Lay Down the Law by Carsen Taite


Lay Down the Law
by Carsen Taite
Pages: 264
Date: April 20 2015
Publisher: Bold Strokes Books
Series: Lone Star Law Series (1st in series)

Review
Rating: 4.0 out of 5.0
Read: May 26 2016

This is my fifth work I’ve read by Taite, and fourth book.

My favorite of the bunch still remains the first, the short story I’d read in that ‘Girls with Guns’ book. Which is strange, in its way, since that had actually been a short story that is both chronologically and by publication date, something that had occurred after the Luca Bennett trilogy.

This book here is not actually the fifth work I’d started by Taite, though. No that would have been ‘Above the Law’. Which I only realized after I’d read 12% that I didn’t have a clue what was going on - because I was reading the second book in a series. So I paused my reading of that second book.

Dale Nelson is in the first book, but is very much something of a side character. Important, but I’m not sure that I’d even put her up to even third most important in the book. No the two most important would be those with points of view. That would be Peyton Davis, and Lily Gantry.

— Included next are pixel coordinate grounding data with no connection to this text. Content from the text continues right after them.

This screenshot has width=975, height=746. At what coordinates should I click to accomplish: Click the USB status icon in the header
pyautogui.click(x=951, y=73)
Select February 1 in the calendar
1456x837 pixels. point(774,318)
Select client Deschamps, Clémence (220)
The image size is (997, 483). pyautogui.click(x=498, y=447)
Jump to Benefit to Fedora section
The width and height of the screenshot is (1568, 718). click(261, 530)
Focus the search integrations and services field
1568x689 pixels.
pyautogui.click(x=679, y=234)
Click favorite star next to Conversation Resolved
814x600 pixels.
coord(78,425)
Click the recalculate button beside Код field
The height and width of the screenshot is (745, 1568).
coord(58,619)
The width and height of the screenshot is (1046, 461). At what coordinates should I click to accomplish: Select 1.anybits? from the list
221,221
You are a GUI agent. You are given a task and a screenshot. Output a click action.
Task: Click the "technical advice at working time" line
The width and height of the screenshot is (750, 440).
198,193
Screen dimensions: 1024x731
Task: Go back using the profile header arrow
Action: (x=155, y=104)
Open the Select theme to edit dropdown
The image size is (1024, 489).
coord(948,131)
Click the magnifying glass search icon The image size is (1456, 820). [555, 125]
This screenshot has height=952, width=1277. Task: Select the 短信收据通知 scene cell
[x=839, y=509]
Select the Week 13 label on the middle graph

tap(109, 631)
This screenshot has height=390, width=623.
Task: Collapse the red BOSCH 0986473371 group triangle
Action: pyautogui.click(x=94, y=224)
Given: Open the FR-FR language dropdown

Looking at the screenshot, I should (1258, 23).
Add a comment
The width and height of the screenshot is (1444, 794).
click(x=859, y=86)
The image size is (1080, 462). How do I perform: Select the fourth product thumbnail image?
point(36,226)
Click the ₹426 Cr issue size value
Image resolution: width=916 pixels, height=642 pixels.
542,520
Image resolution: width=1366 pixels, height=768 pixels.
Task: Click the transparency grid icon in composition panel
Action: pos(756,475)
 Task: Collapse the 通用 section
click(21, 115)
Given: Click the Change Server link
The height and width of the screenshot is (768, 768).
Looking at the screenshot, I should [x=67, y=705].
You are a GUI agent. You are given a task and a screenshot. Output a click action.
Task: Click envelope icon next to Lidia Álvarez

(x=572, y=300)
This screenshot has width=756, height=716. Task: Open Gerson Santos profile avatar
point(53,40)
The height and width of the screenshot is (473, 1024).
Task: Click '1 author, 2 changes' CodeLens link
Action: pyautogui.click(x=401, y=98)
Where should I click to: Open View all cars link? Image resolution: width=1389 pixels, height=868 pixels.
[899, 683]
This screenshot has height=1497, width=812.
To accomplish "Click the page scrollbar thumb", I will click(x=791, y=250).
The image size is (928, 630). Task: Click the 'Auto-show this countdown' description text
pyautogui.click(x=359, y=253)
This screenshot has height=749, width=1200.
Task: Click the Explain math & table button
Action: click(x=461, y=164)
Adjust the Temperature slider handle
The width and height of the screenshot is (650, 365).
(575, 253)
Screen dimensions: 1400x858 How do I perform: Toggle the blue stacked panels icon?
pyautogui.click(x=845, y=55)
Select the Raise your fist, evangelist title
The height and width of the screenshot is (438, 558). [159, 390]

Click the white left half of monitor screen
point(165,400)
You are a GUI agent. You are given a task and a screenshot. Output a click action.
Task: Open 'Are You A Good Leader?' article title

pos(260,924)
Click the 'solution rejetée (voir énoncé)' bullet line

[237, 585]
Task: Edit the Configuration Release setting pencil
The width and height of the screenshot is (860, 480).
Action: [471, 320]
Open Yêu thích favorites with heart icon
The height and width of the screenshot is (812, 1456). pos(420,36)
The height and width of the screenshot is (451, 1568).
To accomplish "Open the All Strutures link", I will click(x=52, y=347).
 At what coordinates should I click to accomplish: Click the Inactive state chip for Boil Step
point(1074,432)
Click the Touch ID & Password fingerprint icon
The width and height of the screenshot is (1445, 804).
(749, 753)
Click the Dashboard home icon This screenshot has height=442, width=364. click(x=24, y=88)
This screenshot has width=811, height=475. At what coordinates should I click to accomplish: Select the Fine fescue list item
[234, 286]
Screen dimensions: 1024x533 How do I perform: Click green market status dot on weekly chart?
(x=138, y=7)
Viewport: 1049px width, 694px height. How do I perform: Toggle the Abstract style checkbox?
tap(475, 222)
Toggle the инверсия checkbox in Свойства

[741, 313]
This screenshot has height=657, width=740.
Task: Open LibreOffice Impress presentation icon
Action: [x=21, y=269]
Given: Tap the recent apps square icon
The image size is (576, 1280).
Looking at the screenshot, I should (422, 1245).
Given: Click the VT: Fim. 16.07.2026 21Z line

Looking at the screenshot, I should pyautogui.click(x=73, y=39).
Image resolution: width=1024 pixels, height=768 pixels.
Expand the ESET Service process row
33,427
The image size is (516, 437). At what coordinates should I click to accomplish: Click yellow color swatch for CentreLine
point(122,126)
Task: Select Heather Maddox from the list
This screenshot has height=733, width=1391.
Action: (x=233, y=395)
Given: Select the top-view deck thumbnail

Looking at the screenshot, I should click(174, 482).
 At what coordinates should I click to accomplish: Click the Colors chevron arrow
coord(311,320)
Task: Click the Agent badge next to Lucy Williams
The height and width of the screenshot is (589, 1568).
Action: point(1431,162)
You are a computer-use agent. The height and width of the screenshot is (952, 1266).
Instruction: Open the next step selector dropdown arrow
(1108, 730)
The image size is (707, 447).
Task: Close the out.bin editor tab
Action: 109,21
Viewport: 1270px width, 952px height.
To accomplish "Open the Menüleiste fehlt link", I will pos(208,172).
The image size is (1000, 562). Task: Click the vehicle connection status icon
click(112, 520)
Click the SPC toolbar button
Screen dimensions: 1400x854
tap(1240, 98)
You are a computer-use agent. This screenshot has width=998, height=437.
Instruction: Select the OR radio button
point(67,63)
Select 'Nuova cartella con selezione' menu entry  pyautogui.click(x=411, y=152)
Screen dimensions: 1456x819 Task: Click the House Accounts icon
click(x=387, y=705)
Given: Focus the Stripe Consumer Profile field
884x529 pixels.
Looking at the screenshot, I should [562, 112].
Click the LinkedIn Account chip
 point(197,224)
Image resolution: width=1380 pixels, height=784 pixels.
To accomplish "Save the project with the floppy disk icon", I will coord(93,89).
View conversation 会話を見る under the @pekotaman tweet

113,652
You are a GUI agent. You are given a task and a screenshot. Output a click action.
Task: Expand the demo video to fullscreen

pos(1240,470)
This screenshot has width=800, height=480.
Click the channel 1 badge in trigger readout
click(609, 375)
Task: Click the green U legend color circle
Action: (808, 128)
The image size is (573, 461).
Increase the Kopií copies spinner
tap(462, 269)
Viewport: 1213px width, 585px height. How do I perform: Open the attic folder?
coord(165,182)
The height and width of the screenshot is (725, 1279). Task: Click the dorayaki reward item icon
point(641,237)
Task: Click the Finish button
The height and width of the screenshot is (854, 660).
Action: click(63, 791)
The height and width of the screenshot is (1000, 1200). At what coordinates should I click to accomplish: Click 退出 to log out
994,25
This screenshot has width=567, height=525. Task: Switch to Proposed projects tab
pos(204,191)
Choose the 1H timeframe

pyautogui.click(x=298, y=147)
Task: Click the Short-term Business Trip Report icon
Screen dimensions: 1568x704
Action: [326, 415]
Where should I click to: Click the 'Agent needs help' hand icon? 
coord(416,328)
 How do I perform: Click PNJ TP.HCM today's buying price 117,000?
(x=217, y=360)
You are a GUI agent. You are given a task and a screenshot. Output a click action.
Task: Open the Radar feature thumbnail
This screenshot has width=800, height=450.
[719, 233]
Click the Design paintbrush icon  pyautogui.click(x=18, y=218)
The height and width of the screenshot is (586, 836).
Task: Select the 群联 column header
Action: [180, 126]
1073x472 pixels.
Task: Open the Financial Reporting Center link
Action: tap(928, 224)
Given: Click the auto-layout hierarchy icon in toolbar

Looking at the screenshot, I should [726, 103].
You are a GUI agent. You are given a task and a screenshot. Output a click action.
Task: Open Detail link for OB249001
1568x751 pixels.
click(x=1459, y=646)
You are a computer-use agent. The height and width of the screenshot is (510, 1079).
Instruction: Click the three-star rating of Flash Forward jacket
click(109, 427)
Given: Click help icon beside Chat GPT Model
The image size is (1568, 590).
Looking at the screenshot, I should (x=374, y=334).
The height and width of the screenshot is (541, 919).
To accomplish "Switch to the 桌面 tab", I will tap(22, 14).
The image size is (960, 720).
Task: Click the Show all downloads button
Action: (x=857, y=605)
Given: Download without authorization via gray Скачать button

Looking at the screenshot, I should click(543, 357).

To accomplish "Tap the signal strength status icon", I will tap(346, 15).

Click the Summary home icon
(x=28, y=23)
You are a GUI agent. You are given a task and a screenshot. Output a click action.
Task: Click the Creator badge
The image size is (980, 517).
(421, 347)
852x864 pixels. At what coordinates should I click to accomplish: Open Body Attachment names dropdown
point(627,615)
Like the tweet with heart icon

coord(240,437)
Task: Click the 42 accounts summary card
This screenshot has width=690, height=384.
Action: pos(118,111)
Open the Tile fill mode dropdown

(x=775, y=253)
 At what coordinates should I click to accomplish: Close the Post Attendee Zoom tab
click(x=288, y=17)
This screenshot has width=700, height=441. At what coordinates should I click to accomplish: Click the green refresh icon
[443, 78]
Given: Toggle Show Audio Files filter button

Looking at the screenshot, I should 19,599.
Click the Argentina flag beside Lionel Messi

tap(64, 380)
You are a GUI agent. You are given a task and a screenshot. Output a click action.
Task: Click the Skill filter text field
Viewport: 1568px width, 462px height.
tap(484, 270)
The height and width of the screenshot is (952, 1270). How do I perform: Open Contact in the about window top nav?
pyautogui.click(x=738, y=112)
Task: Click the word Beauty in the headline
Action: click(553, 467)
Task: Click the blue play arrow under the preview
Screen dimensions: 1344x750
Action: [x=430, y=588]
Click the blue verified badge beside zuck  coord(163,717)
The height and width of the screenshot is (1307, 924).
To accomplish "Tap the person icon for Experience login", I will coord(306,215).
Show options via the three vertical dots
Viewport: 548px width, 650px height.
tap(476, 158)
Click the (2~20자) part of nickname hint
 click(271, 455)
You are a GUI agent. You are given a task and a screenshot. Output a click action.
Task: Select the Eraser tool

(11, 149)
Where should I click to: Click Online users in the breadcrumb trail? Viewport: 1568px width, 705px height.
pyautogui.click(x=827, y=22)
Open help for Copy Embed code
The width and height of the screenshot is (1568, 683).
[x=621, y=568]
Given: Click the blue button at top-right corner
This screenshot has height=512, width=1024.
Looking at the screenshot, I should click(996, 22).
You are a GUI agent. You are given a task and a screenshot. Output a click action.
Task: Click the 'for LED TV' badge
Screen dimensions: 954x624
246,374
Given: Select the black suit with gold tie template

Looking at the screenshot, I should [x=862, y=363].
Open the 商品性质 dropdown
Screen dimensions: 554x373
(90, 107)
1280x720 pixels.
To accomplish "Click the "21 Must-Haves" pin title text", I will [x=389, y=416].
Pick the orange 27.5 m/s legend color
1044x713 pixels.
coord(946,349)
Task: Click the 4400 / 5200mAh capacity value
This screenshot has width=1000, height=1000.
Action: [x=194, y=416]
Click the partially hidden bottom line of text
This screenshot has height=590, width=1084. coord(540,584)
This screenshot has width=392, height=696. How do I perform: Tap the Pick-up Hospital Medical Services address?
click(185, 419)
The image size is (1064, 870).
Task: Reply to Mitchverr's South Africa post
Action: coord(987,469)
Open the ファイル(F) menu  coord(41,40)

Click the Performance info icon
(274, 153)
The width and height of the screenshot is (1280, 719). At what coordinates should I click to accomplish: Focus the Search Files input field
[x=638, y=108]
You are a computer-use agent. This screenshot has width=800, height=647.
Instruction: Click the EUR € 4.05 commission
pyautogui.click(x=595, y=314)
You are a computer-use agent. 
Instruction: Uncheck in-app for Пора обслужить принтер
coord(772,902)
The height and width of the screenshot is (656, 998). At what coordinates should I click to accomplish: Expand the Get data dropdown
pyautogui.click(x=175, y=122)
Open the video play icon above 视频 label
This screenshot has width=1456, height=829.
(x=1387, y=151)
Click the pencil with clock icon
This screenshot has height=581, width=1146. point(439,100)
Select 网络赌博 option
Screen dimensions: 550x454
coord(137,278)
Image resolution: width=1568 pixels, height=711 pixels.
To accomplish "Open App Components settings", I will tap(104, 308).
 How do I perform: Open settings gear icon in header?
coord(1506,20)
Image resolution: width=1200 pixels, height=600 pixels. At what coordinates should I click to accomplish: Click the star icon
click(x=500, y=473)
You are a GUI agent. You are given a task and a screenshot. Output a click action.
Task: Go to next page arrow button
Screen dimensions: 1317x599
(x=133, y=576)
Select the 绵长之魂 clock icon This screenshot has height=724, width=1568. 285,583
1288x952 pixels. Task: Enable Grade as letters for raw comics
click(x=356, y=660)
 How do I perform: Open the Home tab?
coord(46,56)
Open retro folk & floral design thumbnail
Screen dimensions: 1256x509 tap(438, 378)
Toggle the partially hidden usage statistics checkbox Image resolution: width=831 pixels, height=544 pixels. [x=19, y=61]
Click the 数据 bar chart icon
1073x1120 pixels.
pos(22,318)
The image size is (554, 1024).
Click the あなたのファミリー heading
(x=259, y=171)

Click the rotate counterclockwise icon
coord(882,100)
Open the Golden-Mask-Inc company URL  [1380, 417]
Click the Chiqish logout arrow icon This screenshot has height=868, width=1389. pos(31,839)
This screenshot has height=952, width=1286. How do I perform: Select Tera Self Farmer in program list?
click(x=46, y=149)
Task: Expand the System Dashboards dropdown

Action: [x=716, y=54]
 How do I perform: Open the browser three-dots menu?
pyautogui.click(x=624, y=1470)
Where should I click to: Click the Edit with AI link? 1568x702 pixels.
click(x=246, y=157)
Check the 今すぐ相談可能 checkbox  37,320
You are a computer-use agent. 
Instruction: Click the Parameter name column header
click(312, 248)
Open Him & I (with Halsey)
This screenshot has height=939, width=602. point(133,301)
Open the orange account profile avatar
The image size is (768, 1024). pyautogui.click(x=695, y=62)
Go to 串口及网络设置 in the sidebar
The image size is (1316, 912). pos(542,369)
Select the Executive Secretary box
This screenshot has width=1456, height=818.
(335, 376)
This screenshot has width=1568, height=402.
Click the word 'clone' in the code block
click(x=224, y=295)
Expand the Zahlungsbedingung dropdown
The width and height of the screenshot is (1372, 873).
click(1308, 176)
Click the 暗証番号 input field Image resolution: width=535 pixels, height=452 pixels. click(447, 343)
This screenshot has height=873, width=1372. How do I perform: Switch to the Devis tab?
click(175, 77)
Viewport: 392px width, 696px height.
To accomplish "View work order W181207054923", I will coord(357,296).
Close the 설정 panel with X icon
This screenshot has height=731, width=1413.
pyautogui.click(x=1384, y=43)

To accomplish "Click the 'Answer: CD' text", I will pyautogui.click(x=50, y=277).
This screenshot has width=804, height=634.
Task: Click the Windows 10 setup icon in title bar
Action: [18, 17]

Peyton Davis is an assistant USA attorney (AUSA). A US Attorney is president appointed (as in USA President), and is the chief federal law enforcement officer within their jurisdiction. An Assistant USA Attorney is not president appointed and could be among as many as 350 AUSAs who work for a particular US Attorney. Peyton grew up on a ranch in north Texas, and wandered off to college and law school before joining the government as a AUSA in Washington DC. The book opens with her return to her hometown as a local AUSA.

She’s back to head up a task force focused on a Mexican crime cartel. Even before she can get herself settled, and before she is even supposed to report to work for the first time, Peyton is called in to visit a crime scene. A trailer full of dead bodies. The mystery part of the story has begun.

Lily white - adjective meaning ‘pure or ideally white. Without fault or corruption; totally innocent or immaculate’. I’m not sure what Lily Gantry’s birth name had been, it might have even been Lily. But it hadn’t been Gantry, and, to put it crudely, Lily’s coloration is a topic of concern for her personally. In that her family are all quite pale in coloration. She? She’s quite a bit darker, brownish. Definitely not ‘lily white’. For she was adopted into the family. A off-spring of a woman from Mexico had been adopted into the oil rich Gantry family. She sees her parents as hers, they’ve treated her as such, and, other than the obviousness of her ‘difference look’, she’s their daughter, even if not by blood. Not that everyone in the extended family, or, for that matter, others in her class (specifically one Virginia Taylor - but then the Taylor’s are also in the oil business, and rivals with the Gantry oil company - they probably would not have been best friends anyway).

Lily has been out of the country until about six or so months before the start of this book. She’s highly educated with a degree in engineering, and with several patents in alternate fuel sources.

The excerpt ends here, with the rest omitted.